Парни притихли, в тесную кучку сбились. Анисья вцепилась в руку Ивана Синегорова, самого надоедливого своего ухажера, с силой потянула к двери. Остальные парни радешеньки, что напасть прошла мимо них, и не мешали девкам вытолкать Синегорова. Тот отчаянно упирался.
— Свихнулись, что ли! Пустите — все равно не бывать по-вашему…
У самой двери Синегоров рванулся изо всех сил, калачом под смех всей компании покатился по полу. Анисья снова к нему. Руку ко лбу поднесла, будто волосы хотела поправить, рванула с лица размалеванную тряпку-холстинку. По избе прошелся сдержанный крик изумления, потом сменился шумным весельем собравшихся: на них смотрела не Анисья, а Настя. Довольная удавшейся выходкой, она громко смеялась. Ошеломленный Иван Синегоров было бросился к Насте. Она шутливо погрозила пальцем, осадила парня:
— Э-э, нет, дружок! Чутья у тебя ни капли. Желанная узнается за семью стенами, а ты за холстинкой не угадал!..

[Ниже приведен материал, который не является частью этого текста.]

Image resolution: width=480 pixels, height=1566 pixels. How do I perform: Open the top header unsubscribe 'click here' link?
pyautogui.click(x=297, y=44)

После вечеринки Иван Синегоров и Андрей Травков едва лбами не столкнулись на перекрестке двух колыванских улочек. Перебросились скупыми словами, давая друг другу понять, что, мол, не тебя, а меня Настя пожелала иметь провожатым. Каждый из них не думал уступать другому. А Настя показалась уже на улице. Шла медленно, в глубоком раздумье.
Иван Синегоров первым подступил к сопернику с крепко сжатыми кулаками.
Быть бы драке до семи скуловоротов, не подойди случайно Федор.
— Чего напетушились! Пустое затеяли. Поберегите силу — пригодится.
Парни покорно разошлись по сторонам.
Бабкина наука не помогла Насте. С каждым днем истощался запас хитроумия. Труднее становилось выдумывать увлекательные затеи и веселые шутки. Правда, парни стали настойчивее домогаться руки Насти. Только и всего. Настя украдкой бросала на Федора короткие взгляды. В его глазах, открытых и невозмутимых, не улавливалось желанного огонька.
Настя предчувствовала, что вот-вот растает ее напускная, холодная гордыня, и она сама начнет искать сближения с Федором. «А вдруг все обернется, как в первый раз?..» От тревожного сомнения холодело на сердце, и Настя, против своего желания, упорно твердила себе: «Надо выдержать. Не подходить и не заговаривать первой. И виду не подам, что сохну по нему».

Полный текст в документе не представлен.